The other day someone asked why I participate in so many swaps. That is a really good question that has many layers to its answer. When I was a child in school, one of the teachers signed us up for Pen Pals. Most of us were excited to make those connections with kids in Europe. My connection didn't work. I wrote and wrote and wrote, but for whatever reason, and most likely it was not about me, my Pen Pal never replied. The other kids got letters, holiday greetings and even gifts that they shared with the class. Not me. My little girl heart was broken and stayed broken for decades.
In the course of my evolution, things like these events surfaced and called for healing. No one could fix it then and only I could do the work to ease the pain now. My first swaps were iffy at best, and then something started to change.
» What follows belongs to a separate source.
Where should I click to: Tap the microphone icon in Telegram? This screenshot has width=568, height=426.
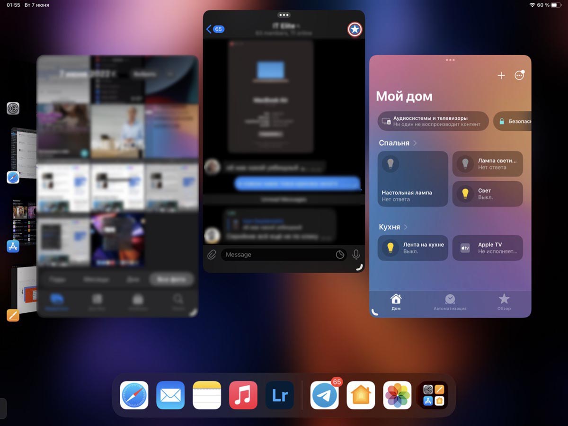pyautogui.click(x=356, y=255)
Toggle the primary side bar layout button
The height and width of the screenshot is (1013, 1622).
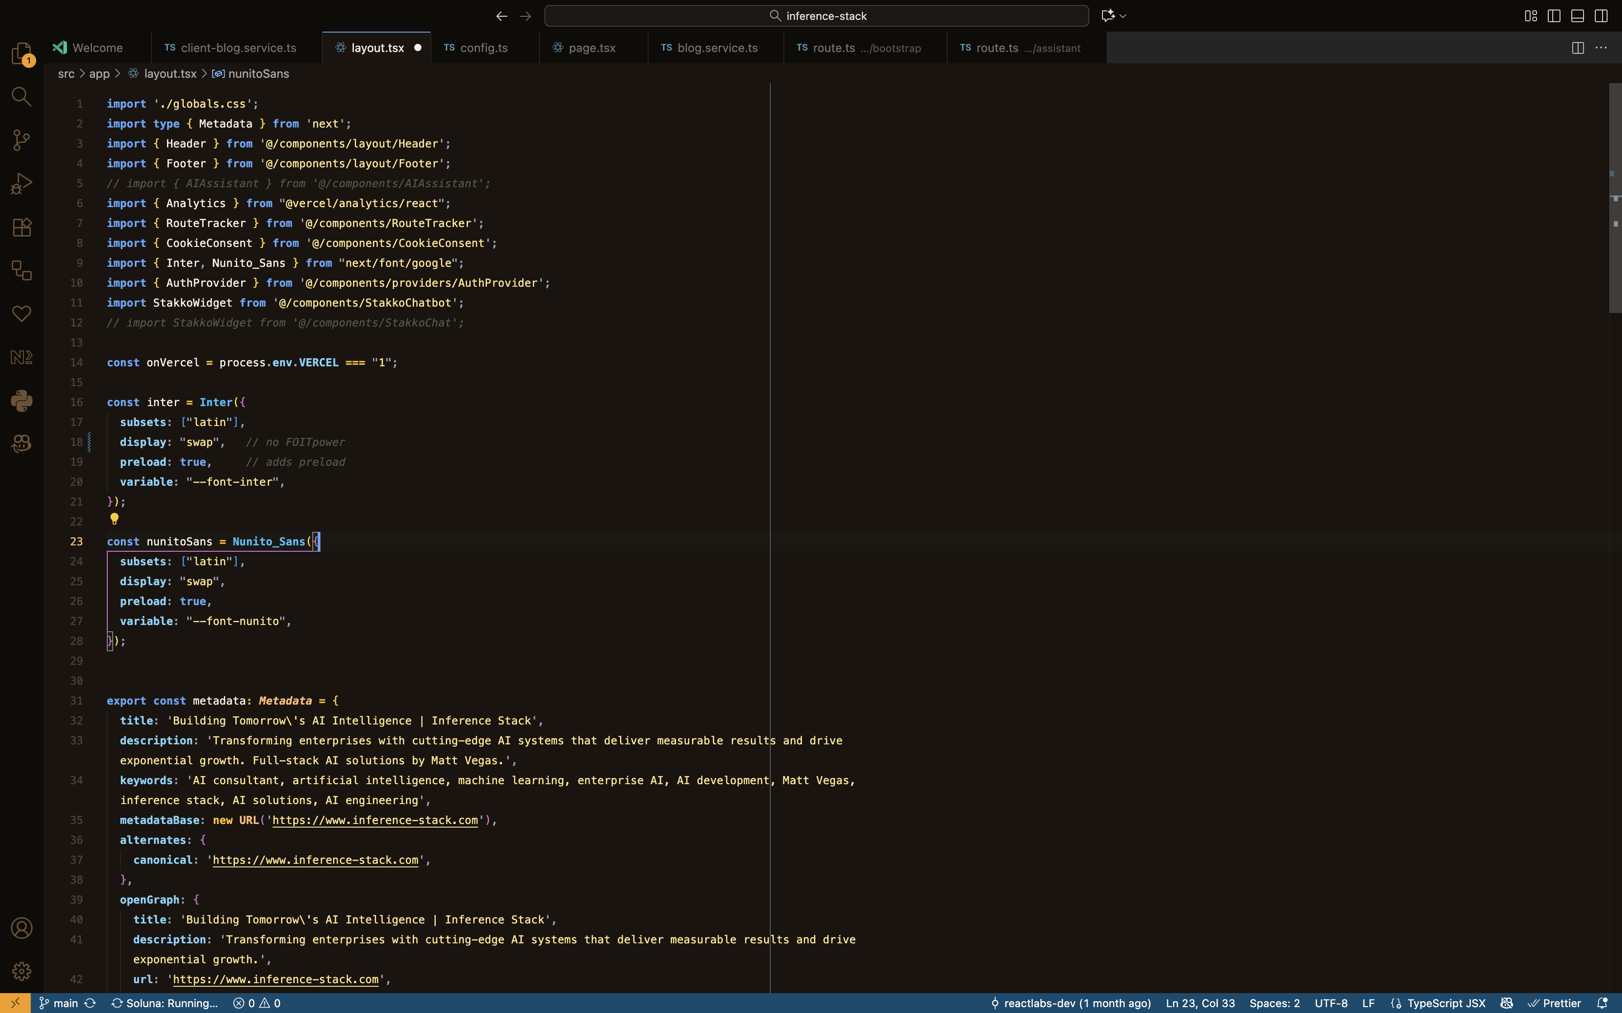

Short term relationships among my swapping partners began to form and my little girl heart began to heal.
One of the swaps I am involved in now is a Fat Quarter swap. My partner for this month asked for fabric with mushrooms or small animals on it, and also gave the option of white fabric with dots. When I first started this swap, the requests were easily filled from my stash. One of the benefits of this swap is that I took time to organize my stash better, bundling pieces first by size and then by color. Last month my partner requested brights and specifically yellow. I went to the store and purchased half yard pieces (this month too), cut them into two FQs, sent one off and kept the other for myself. I did the same with this swap, and also pulled out cut squares that had either dots or small animals on them. Now my stash includes FQs of these and when I use them, this new friend will come to mind.
Another swap I am in is for 6.5" fabric squares. This represents what I've received so far from the Halloween swap. I plan to use them for the back of a quilt I am making my younger Sister in 2015. If everyone sends their swap, I will receive 120 pieces. Of course there are already some duplicates and because I am hoping to make this a charm back (meaning a fabric is used only once), the duplicates go elsewhere.
My friend Rex suggested I join swapbot.com. I did and then deleted the account because of all the rules and my inability to understand the links. I rejoined to discover that once an account is deleted, the person is too! I found a way around it & signed up for my first five swaps. The newbie swaps are set up for folks to test their own integrity and are pretty easy, like sending a post card with three facts about your town or state.
This swap was to make and send a Halloween Mug Rug. Just the other day I started going through the stash bin that holds my orphans from other projects and pulled out the pieces of Halloween fabric. Lo and behold, I was able to use the scraps and joined pieces to make the front, back and binding for this mug rug. A little batting, some machine stitching and its done! The front is cuter, & it works.
I think the whole swapping process is one of trust in strangers that they honor simple commitments. Organizers do their best to facilitate the partnerships but cannot control the outside forces that might present problems for a swapper to send their swap out.
Over the decades, I've thought a lot about this girl who had been my Pen Pal. Sure I went through the heartbreak, the shame too, feeling it was my fault and something I must have said. At the time, I never thought about outside influences that could have blocked her. She's my age so who knows what she thought or if she thought or if she's even alive. Did she think of me? What happened? In her evolution of spirit, was she able to forgive the forces that prevented her from participating? Did she get all my letters? What happened when my letters stopped?
With each swap, there is a constant awareness of our human connections and how fragile they are, how fragile we are. I think about the pressures everyone faces and how we all want to do good. I really believe in our heart of hearts we want to do good. Now I know about the things that get in our way like lack of finances, someone else who has power over us (our parents at the time), and maybe health issues. I have long forgiven those circumstances and her.
What has happened with all these swaps is that my heart is open again. Open and vulnerable. All I know is that I have a responsibility to swap and send to someone, a stranger, what I might like to receive. As I send each thing off, I imagine what it is like to get a package in the mail and tear it open, just like a kid. Because that is exactly what I do each and every time. I smile, my heart is warmed, and the world spins just a little more in my favor.